Mana Yang Lebih Afdhol, Haji Qiran, Ifrad Atau tamattu'?

Mana Yang Lebih Afdhol, Haji Qiran, Ifrad Atau tamattu'?

Ada tiga istilah yang seringkali kita dengar terkait dengan tata cara pelaksanaan ibadah haji, yaitu Qiran (قِرَان), Ifrad (إِفْرَاد) dan Tamattu’ (تَمَتُّع).

Sebenarnya ketiga istilah ini membedakan teknik penggabungan antara ibadah haji dengan ibadah umroh. Kita tidak bisa memahami apa yang dimaksud dengan ketiga istilah ini kalau kita belum memahami arti haji dan umrah.

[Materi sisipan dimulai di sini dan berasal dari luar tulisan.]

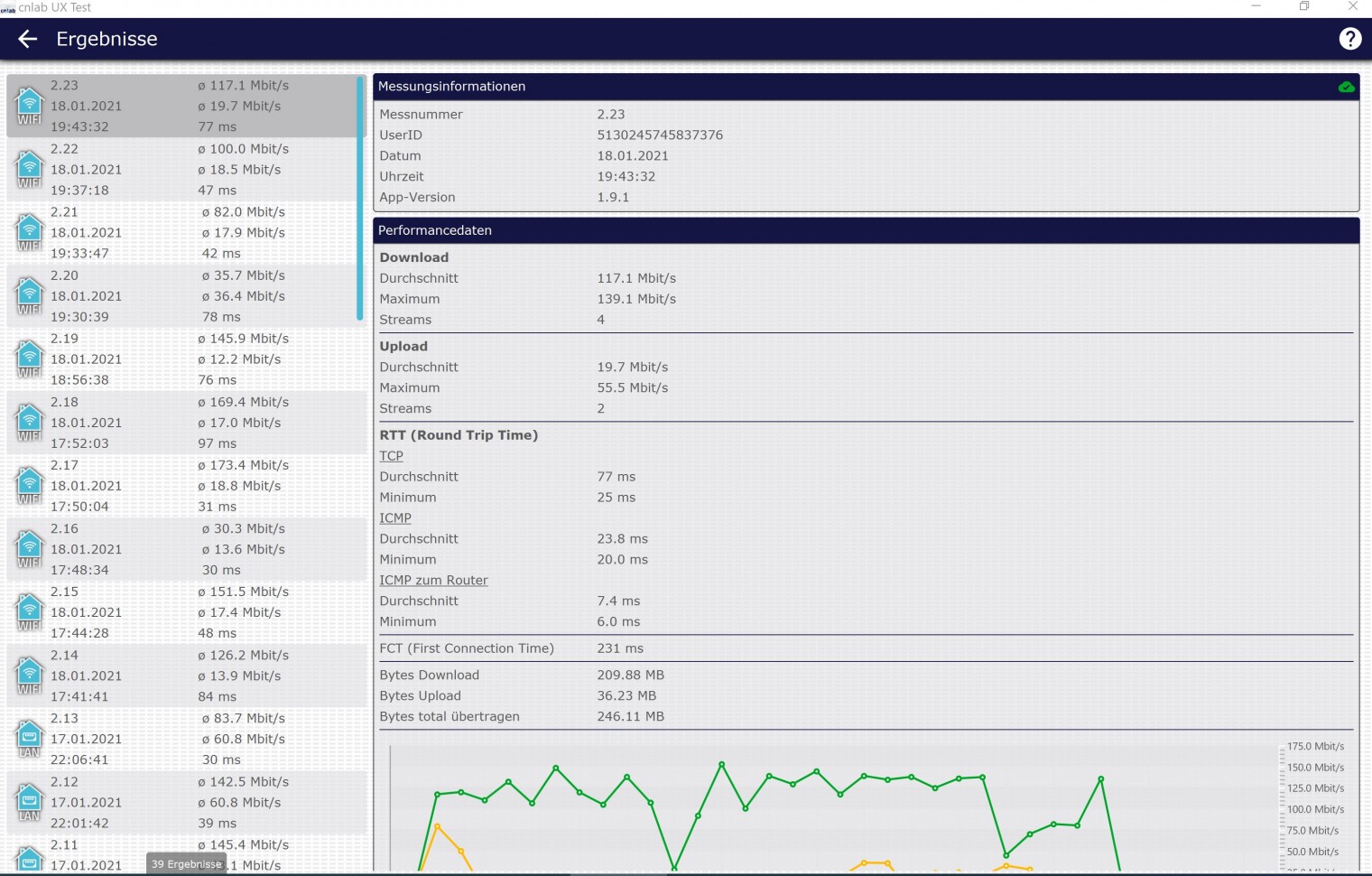This screenshot has height=876, width=1372.
Task: Click the back arrow next to Ergebnisse
Action: tap(28, 39)

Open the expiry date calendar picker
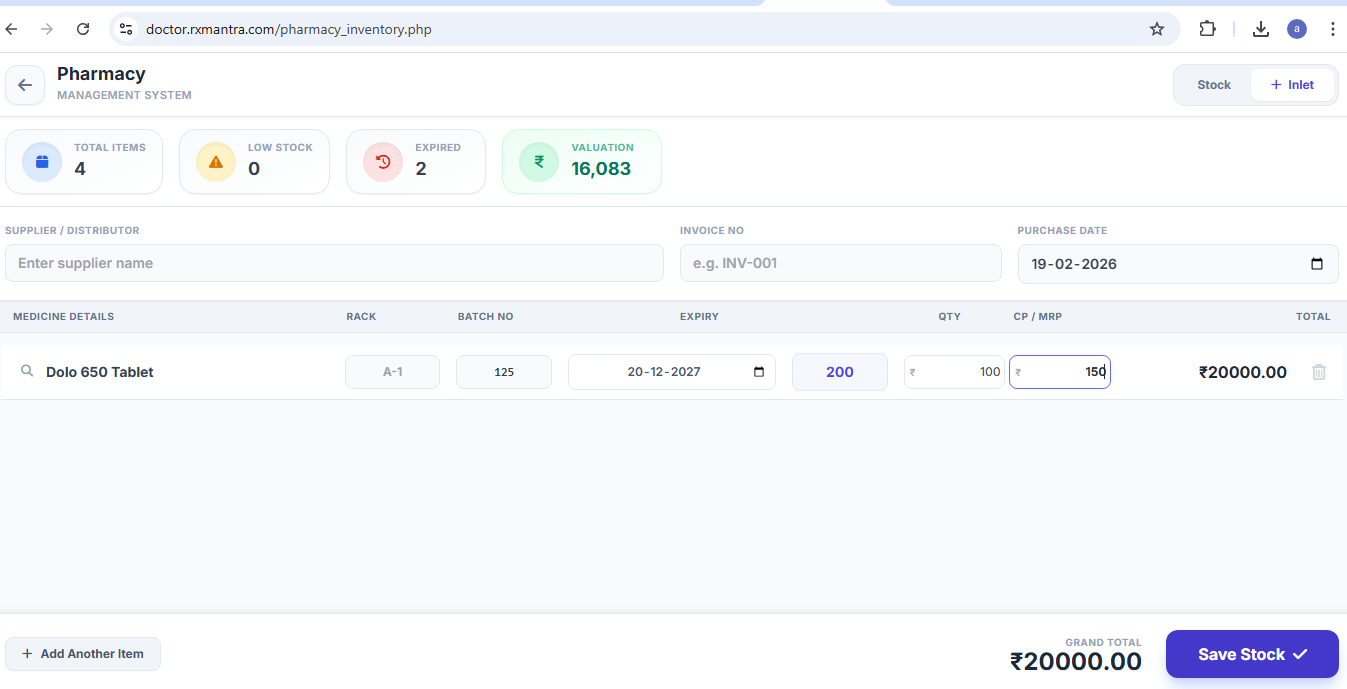[759, 372]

Haji Qiran, Ifrad Atau tamattu
Jamaah Haji Sedang Berdoa Di Arafah


Persamaan dan Perbedaan Antara Umroh dan Haji



Persamaan Umrah dan Haji

Umroh dan haji sama-sama dikerjakan dalam keadaan berihram.
Umroh dan haji sama-sama dikerjakan dengan terlebih dahulu mengambil miqat makani
Umroh dan haji sama-sama terdiri dari thowaf yang bentuknya mengelilingi Ka’bah tujuh putaran, disambung dengan sa'i tujuh kali antara Shafa dan Marwah, lalu disambung dengan bercukur atau tahallul. Boleh dibilang ibadah haji adalah ibadah umroh plus beberapa ritual ibadah lainnya.
Umroh adalah Haji Kecil 


Perbedaan Umrah dan Haji

Semua ritual umroh yaitu thowaf, sa'i dan bercukur, cukup hanya dilakukan di dalam masjid Al-Haram. Sedangkan ritual haji adalah terdiri dari ritual umroh ditambah dengan wukuf di Arafah, bermalam di Muzdalifah, melontar Jamarat di Mina sambil bermalam selama disana selama beberapa hari.
Umroh bisa dilakukan kapan saja berkali-kali dalam sehari karena durasinya cukup pendek, sedangkan ibadah haji hanya bisa dikerjakan sekali dalam setahun. Inti ibadah haji adalah wuquf di Arafah pada tanggal 9 Dzulhijjah. Dimana durasi ibadah haji sepanjang 5 sampai 6 hari lamanya.
Jadi karena ibadah umroh dan haji punya irisan satu dengan yang lain, atau lebih tepatnya ibadah umroh adalah bagian dari ibadah haji, maka terkadang kedua ibadah itu dilaksanakan sendiri-sendiri, dan terkadang bisa juga dilakukan bersamaan dalam satu ibadah.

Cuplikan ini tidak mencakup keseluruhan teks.